> DOCUMENT EXTRACT:

%%

When you are on the road and see the flashing lights behind you, your heart might stop. Even once you pull over, you’re thinking about what will happen next. With multiple cases of police brutality after traffic stops or during arrests in recent years, you may be concerned for your welfare. You also likely are wondering what your rights are at a police traffic stop.

What to do during a traffic stop

The first thing any driver or passenger should do during a police traffic stop is to stay calm and treat the officer with respect. Not escalating the situation is important in avoiding arrest and staying safe.

Second, you should know that if police suspect you of a crime, you have the right to remain silent. You need to verbally communicate to police that you are exercising that right as soon as police talk with you. You also have the right:

  • To refuse consent for a search of your car
  • To leave if you are not under arrest
  • To have an attorney if you are arrested

Who is eligible for these rights?

Anyone in the United States is eligible for these Constitutional rights. You do not need to be a U.S. citizen or have a valid visa in order for these rights to apply.

What else you should know

As of July 1, Virginia law requires police officers to record racial information of drivers who they stop. Officers first will consult a driver’s license for this information. Then, they may ask drivers what racial and ethnic group they belong to. However, drivers don’t have to provide that information. Regardless, officer still must record something. The goal of the new law is to stop officers from biased-based profiling while performing their jobs.

Understanding your rights and what to expect when police stop you can help you avoid an unnecessary arrest. Staying calm also will provide you the best chance to find out the reason for the stop and if you need to reach out to an attorney right away.

%%

> DATA BLOCK:
%%

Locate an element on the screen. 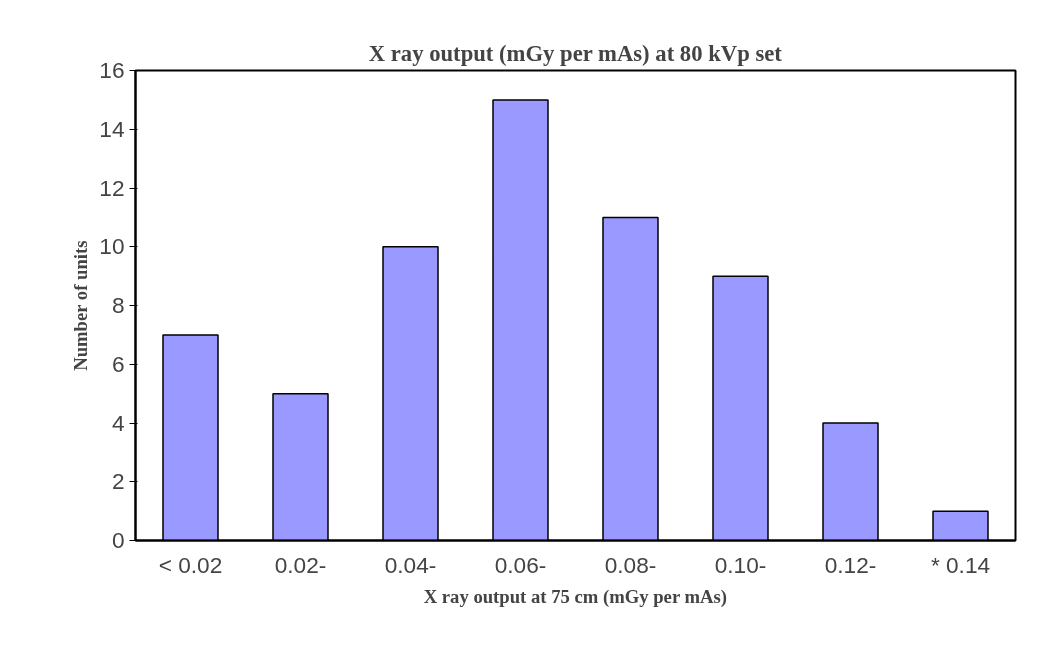  y-tick-label: 2 is located at coordinates (118, 482).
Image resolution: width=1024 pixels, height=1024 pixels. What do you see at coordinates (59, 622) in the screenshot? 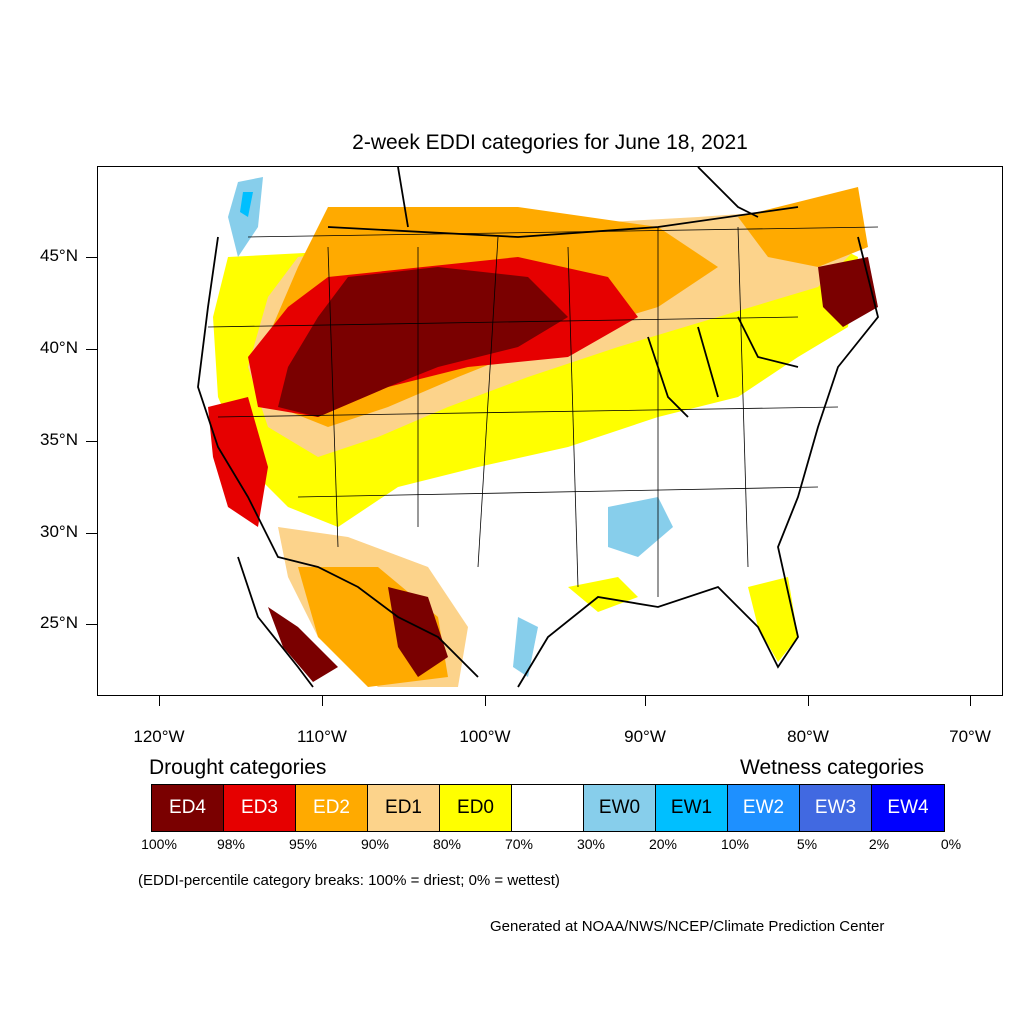
I see `y-axis-label: 25°N` at bounding box center [59, 622].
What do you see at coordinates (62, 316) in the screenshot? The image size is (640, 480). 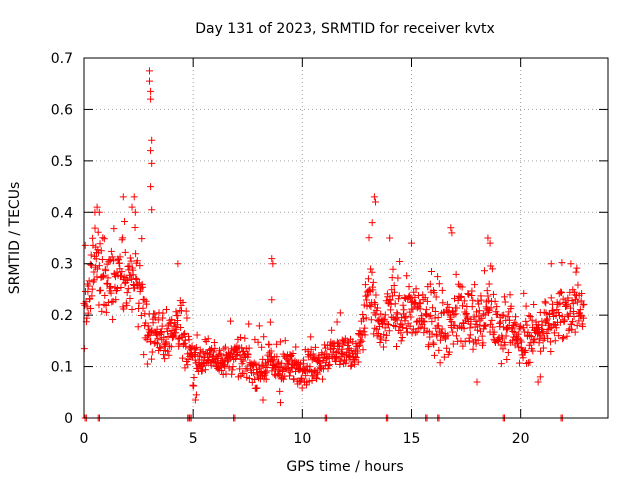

%%

> ACTIVITY 1: Write out the traffic stop text, beginning at the words "What to do during" and stopping after "for these rights?".
> ACTIVITY 2: According to the traffic stop text, what should any driver or passenger do first during a police traffic stop?
The material plays no part in what comes next.

> ANSWER AREA 1:
What to do during a traffic stop

The first thing any driver or passenger should do during a police traffic stop is to stay calm and treat the officer with respect. Not escalating the situation is important in avoiding arrest and staying safe.

Second, you should know that if police suspect you of a crime, you have the right to remain silent. You need to verbally communicate to police that you are exercising that right as soon as police talk with you. You also have the right:

  • To refuse consent for a search of your car
  • To leave if you are not under arrest
  • To have an attorney if you are arrested

Who is eligible for these rights?

> ANSWER AREA 2: Stay calm and treat the officer with respect.